Ilona von Stein, project leader and policy officer at DANS, writes about the importance of Data Management Training.
What would happen if your data is not trusted by your own research community?
What if your research community generates 2 petabyte of raw data per day, and and needs to share it between institutions?
What if reuse of your data takes place in computational workflows, but data archives do not provide formats and annotations to support this?
And what if you cannot find your own data later in your career?
The challenges are ambitious, and the key is to make data Open and FAIR. The FAIR data principles (Findable, Accessible, Interoperable and Reusable) act as a guideline to enhance the reusability of data. And indeed: worldwide there is an astonishing number of tools and services that help you to “do something” with your data. But which tools and services do we have in our EOSC-hub communities that really contribute to making our data open and FAIR?
A typical research data lifecycle includes steps for re-using, creating or capturing data, processing, analysing, publishing, sharing, and preserving. EOSC-hub offers services to support each step and the training resources necessary to make a Data Management Plan – or DMP, for short.
Let’s have a look at the research data life cycles phase ‘Access, deposition and sharing’. What does EOSC-hub contributes in this respect? A prominent example is our joint work on the development of an AAI infrastructure that uses existing security services offered by our EOSC-hub consortium (EGI Check-in, B2ACCESS, INDIGO-IAM). B2SHARE complements the phase as a tool to add clear usage licences to data and let anyone know in which conditions your data can be reused.
Other phases of the research data lifecycle where EOSC-hub contributes are, for example, the ‘Data Management, curation & preservation’-phase where the project is working on federated data storage (possible integrations of storage facilities such as B2SAFE and EGI DataHub) and the ‘Process & Analysis’-phase where progress will be made on for example cloud computing and scientific workflow management.
DMPs help researchers and research teams to consider What data goes into a project (reuse) and what comes out of it (potential reuse), How the team takes care of the data, and Who is allowed to do What with the data When. (And yes, funders increasingly demand DMPs.) The information in a DMP covers the research data lifecycle and is essential information for your research support office and IT department or service provider: after all, the DMP specifies the services and legal support that the project needs to make the data as FAIR and Open as possible.

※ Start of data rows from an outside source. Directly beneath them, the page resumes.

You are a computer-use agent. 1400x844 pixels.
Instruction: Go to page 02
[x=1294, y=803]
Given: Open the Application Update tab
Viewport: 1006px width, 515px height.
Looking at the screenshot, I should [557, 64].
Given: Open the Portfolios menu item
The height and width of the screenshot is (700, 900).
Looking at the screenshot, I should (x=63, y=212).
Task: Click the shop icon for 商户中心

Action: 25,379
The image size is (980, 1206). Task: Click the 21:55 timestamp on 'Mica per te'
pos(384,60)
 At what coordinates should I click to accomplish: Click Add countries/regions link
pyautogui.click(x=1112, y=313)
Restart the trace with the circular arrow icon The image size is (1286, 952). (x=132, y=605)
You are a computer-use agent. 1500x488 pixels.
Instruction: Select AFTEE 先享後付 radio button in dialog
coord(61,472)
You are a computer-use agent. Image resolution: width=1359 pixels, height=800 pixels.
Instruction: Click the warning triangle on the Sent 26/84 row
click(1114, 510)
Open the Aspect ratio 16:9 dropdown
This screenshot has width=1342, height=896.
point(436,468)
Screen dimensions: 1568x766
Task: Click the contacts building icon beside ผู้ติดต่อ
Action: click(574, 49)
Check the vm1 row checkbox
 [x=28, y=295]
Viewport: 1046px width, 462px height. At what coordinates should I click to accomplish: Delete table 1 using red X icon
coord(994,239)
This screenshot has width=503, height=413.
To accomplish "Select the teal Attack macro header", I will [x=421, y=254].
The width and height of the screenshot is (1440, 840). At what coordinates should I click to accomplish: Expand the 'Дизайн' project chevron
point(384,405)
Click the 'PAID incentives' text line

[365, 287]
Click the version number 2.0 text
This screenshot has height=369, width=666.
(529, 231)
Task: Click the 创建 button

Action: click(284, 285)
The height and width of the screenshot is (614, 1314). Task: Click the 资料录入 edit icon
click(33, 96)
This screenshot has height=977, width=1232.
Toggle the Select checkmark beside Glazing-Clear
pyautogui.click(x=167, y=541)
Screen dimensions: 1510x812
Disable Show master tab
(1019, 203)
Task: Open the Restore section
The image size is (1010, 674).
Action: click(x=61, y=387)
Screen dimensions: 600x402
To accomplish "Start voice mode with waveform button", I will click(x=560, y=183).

The training team of EOSC-hub DANS and CCFE supports researchers and support staff in proper management of research data (as part of EOSC-hub task 11.2). In collaboration with OpenAIRE-Advance, the team provides information about the Why and How of the creation of DMPs and about the DMP review process of major research funders, such as the Horizon 2020 programme. Next to support on DMP planning, EOSC-hub also offers training on particular services.